Solvent accessibilities of residues are used in many protein structure bioinformatics applications. The ′acc′ directory of the ′Lists′ area holds for every PDB file an entry in which per residue the accessible molecular surface is listed. This surface is smaller than the solvent accessible surface (by a factor of 2.5 - 3, roughly). Feel free to look at the ′Accessibility′ section of the SFB course to learn about these definitions.
The accessibility files typically look like:.... 171 PRO ( 171 )A H 2.33 172 LEU ( 172 )A H 24.70 173 VAL ( 173 )A H 40.00 174 GLY ( 174 )A T 12.50 175 TRP ( 175 )A T 25.87 176 SER ( 176 )A T 0.53 177 ARG ( 177 )A - 8.92 178 TYR ( 178 )A S 2.95 179 ILE ( 179 )A S 0.00 180 PRO ( 180 )A S 0.00 181 GLU ( 181 )A S 0.60 ....

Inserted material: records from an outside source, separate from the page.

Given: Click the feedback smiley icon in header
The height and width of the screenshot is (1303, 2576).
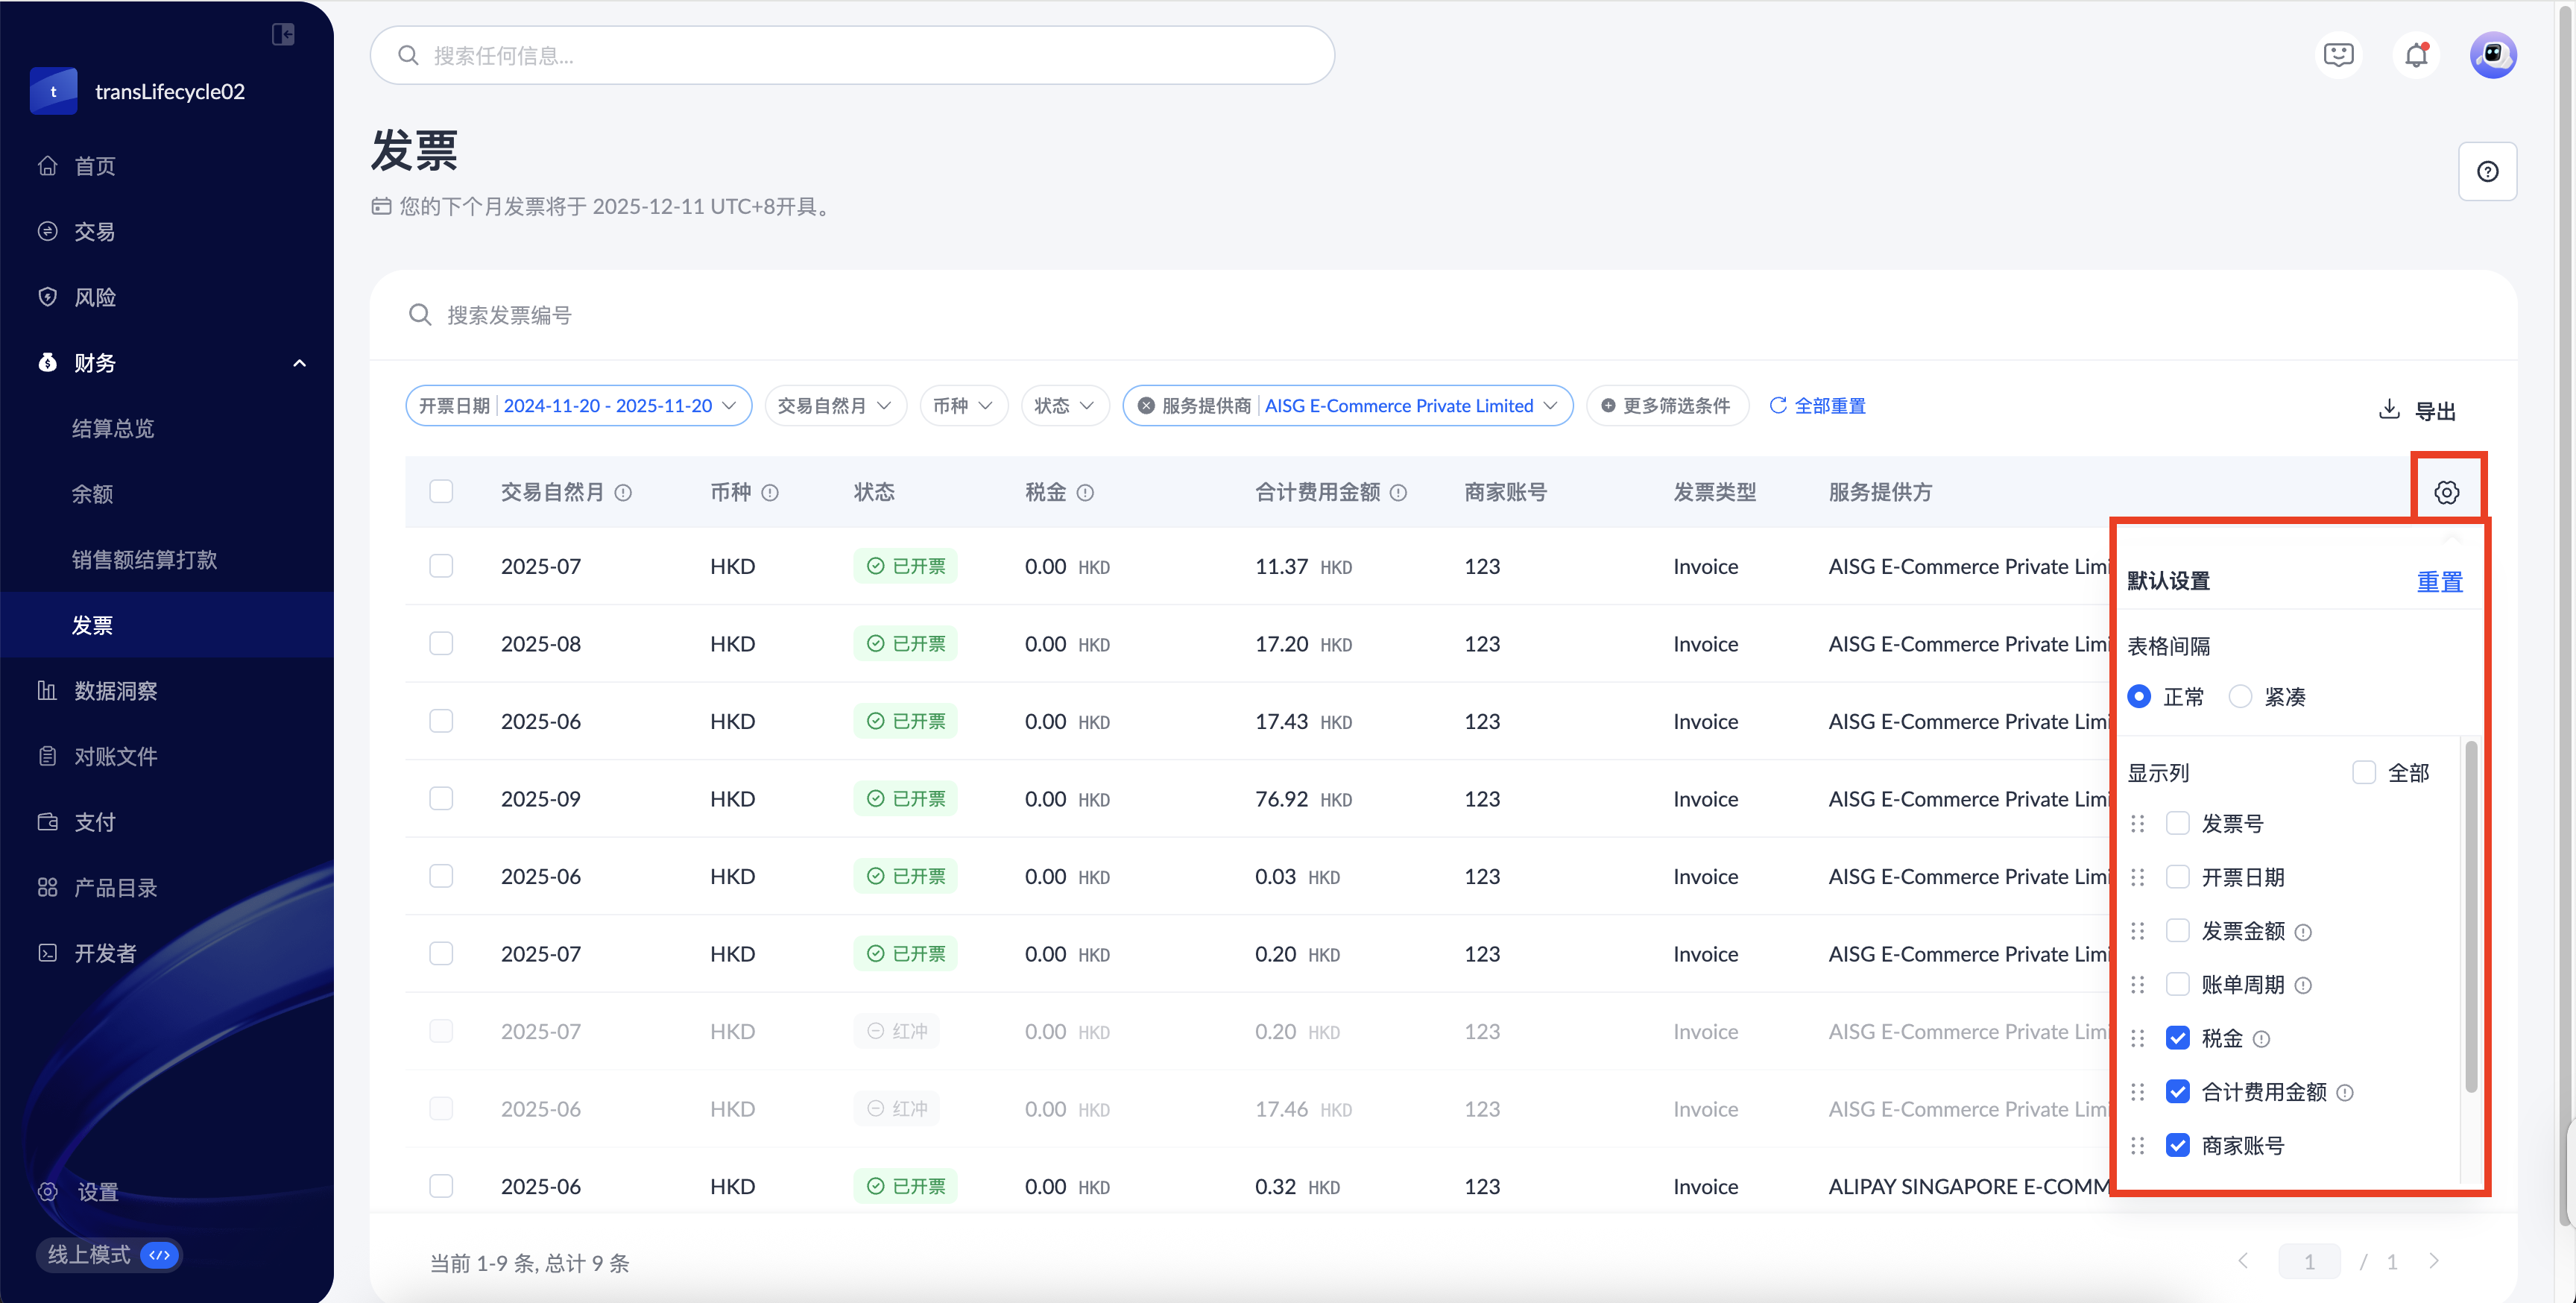Looking at the screenshot, I should (2338, 55).
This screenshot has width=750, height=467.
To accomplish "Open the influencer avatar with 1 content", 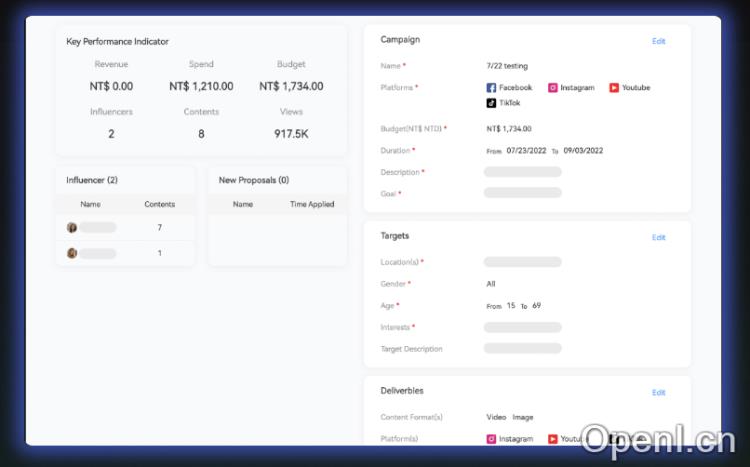I will pos(72,253).
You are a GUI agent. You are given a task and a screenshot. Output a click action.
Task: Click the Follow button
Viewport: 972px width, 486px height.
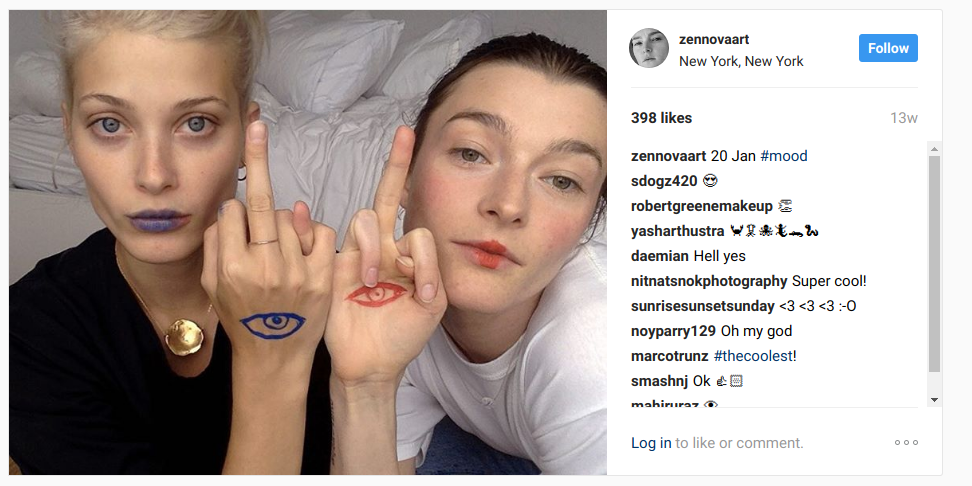click(x=888, y=48)
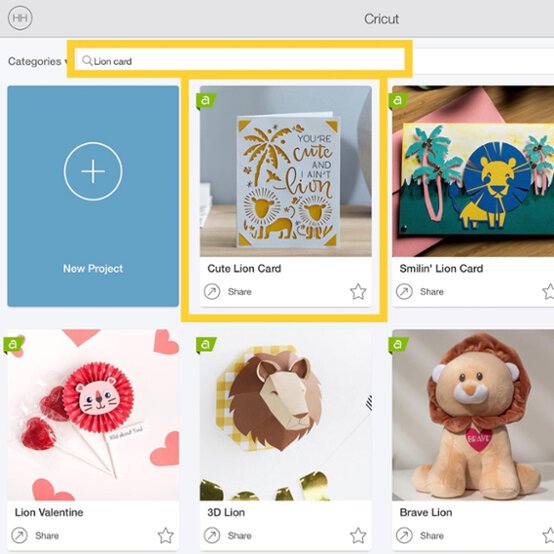The width and height of the screenshot is (554, 554).
Task: Click the New Project plus circle
Action: coord(93,171)
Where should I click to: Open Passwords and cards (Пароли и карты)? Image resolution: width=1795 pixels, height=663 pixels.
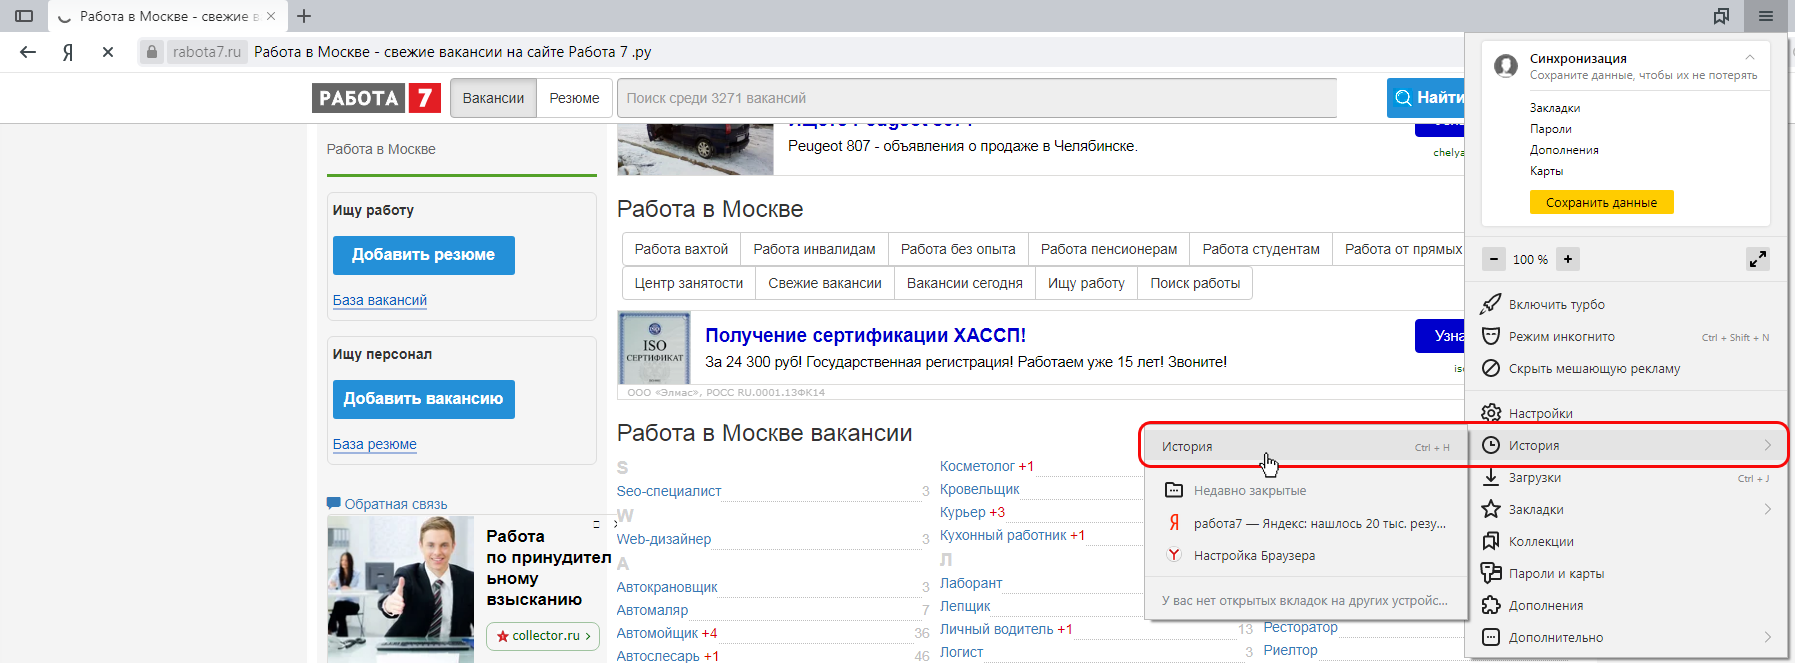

From left to right each line holds the sequential number of the residue in the PDB file, the residue type, in brackets the residue number and insertion code found in the PDB file, the chain identifier of the chain in which this residue is found, the secondary structure according to DSSP translated to 4 states by WHAT IF (H,S,T,-), and the total residue molecular accessible surface area in square Ångström
The previous ′Lists′-entry (acc) gave accessible molecular surface areas. This ′Lists′ entry (asa) gives for all residues their accessible surface areas. These are the values one often finds in articles called ′solvent accessibility areas′. Feel free to look at the ′Accessibility′ section of the SFB course to learn about these definitions, and about the difference between the accessible surface area and the molecular (accessible) surface area.
The secondary structure has always been an intruiging aspect of protein structures. That is funny, because there are hardly any questions to which the answer includes the words "secondary structure". Nevertheless, after Pauling predicted the secondary structure elements, Ramachandran invented his plot, and Kabsch and Sander wrote DSSP, secondary structure prediction has probably remained the topic of most interest of aspiring bioinformaticians world-wide.
We used DSSP on all PDB files, and you find the corresponding output files in the DSSP database. Here we use DSSP too, but convert the output to 4-state with easier names than in use by DSSP; and we added a few things.
This set of files list for each protein its sequence and secondary structure in an easy to parse format.
The files typically look like:
101m 10 20 30 40 ... | | | | ... 1 - 154 MVLSEGEWQLVLHVWAKVEADVAGHGQDILIRLFKSHPETLEKFD... 1 - 154 HHHHHHHHHHHHHHHHHHHHHHHHHHHHHHHH HHHHHH T... 1 - 154 * ** ** ** * * ... 1 - 154 AA AAA AA AA AA AAAA A A AAAAA AA A...
At the left, the residue range is given. This range always starts with 1 (sorry), and ends with the sequence length.
For this range the secondary structure will shown as an equally long string of secondary structure codes (H=Helix, S=Strand, T=Turn, " "=Coil).
Every residue involved in a (close; atoms touching each other) symmetry contact will be labeled with an asterix.
Every residue that is clearly solvent accessible will be labeled with a capital A. Clearly exposed is defined as either more exposed than 10 square Ångström, or more than 33% of its maximally possible accessibility in the unfolded state.